Notre façon de fonctionner, si on peut la dessiner, si vous pouvez être un peu plus visuels que de suivre sur un écrit, c'est d'établir des conseils d'accréditation pour les appellations qui seront réservées, conseils d'accréditation qui voient à la précision des normes retenues pour une appellation donnée qui fixe les cahiers de charges en conséquence, qui, eux, répondent de leurs actions, les conseils d'accréditation, auprès du Conseil des appellations agroalimentaires qui, lui, se charge de vérifier que les actions ont été posées en conformité, de façon transparente et claire pour définir les cahiers de charges et pour préciser les modes d'accréditation.

n(14 h 10)n

Rappelons également que les accréditations, une fois qu'elles sont définies par les conseils d'accréditation sous la responsabilité du Conseil des appellations agroalimentaires, ces cahiers de charges là sont vérifiés, validés par des organismes de certification. Les organismes de certification ne font pas les cahiers de charges, mais ils vérifient la conformité au cahier de charges, et la distinction entre les différentes façons de faire est très importante. Alors, depuis 2004, nous sommes en mesure d'offrir notre expertise à l'ensemble des appellations que le ministre de l'Agriculture retiendra, au niveau des appellations que le ministre de l'Agriculture réservera au niveau des appellations agroalimentaires.

Nous avons également mis en place les processus et les programmes pour conduire aux différentes accréditations en regard de critères très précis qui répondent aux normes internationales, qui reposent sur des processus de consultation auprès du public, auprès des producteurs, auprès des différentes instances concernées par les produits agroalimentaires. Nous avons également mis en place des façons de fonctionner, des mécanismes très clairs qui rendent tous les processus rigoureux et transparents.

Depuis cinq ans, évidemment nous avons été en mesure d'évaluer nos forces et nos faiblesses, d'améliorer celles-ci, et par conséquent nous pouvons suggérer quelques moyens d'améliorer l'actuel projet de loi que vous avez proposé. Dans les réactions générales, nous nous inquiétons de la confusion qui pourrait intervenir entre les labels de qualité qui pourraient être retenus par le ministre et les termes valorisant ces mêmes labels.
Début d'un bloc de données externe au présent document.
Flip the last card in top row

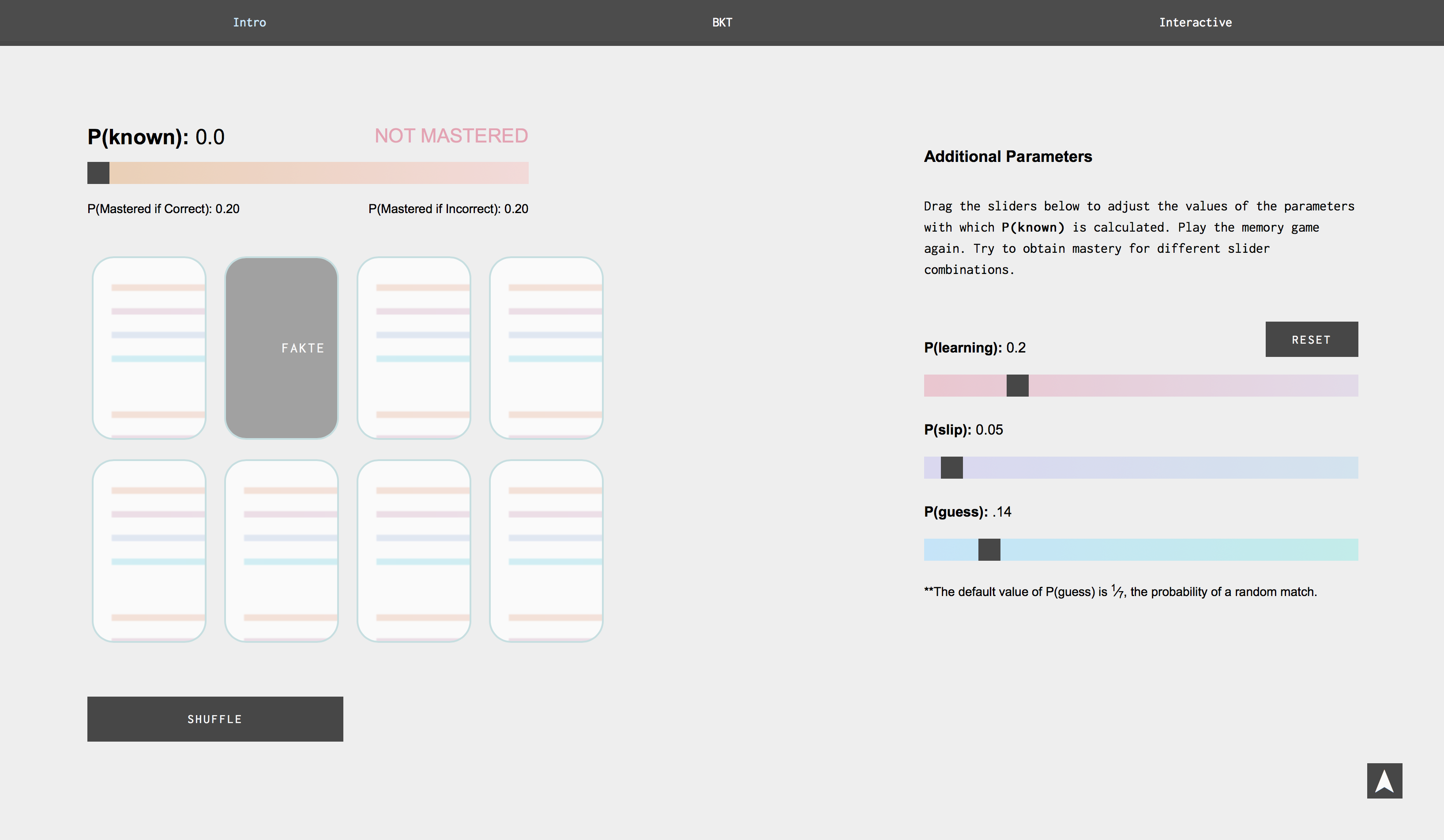pos(546,348)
En fait, quand on pense à des appellations réservées dans le domaine de l'agroalimentaire, l'intérêt de réserver des appellations repose sur trois principes. D'abord, la reconnaissance des produits, que le consommateur sache clairement quels produits représentent quoi et qu'il puisse identifier facilement la valeur de ces produits-là et distinguer leur valeur par rapport aux autres produits. Un intérêt à l'endroit du consommateur. Il y a également un intérêt à l'endroit du producteur qui se soumet à un processus de production, de transformation qui correspond à des attentes précisées. En regard de ça, si un producteur fait l'effort nécessaire pour avoir une qualité de production particulière, pour avoir un mode de production particulier, il doit pouvoir faire reconnaître ce mode de production là et en retirer le bénéfice associé à son travail. Finalement, c'est également une reconnaissance de la valeur des produits sur les marchés locaux et sur les marchés internationaux.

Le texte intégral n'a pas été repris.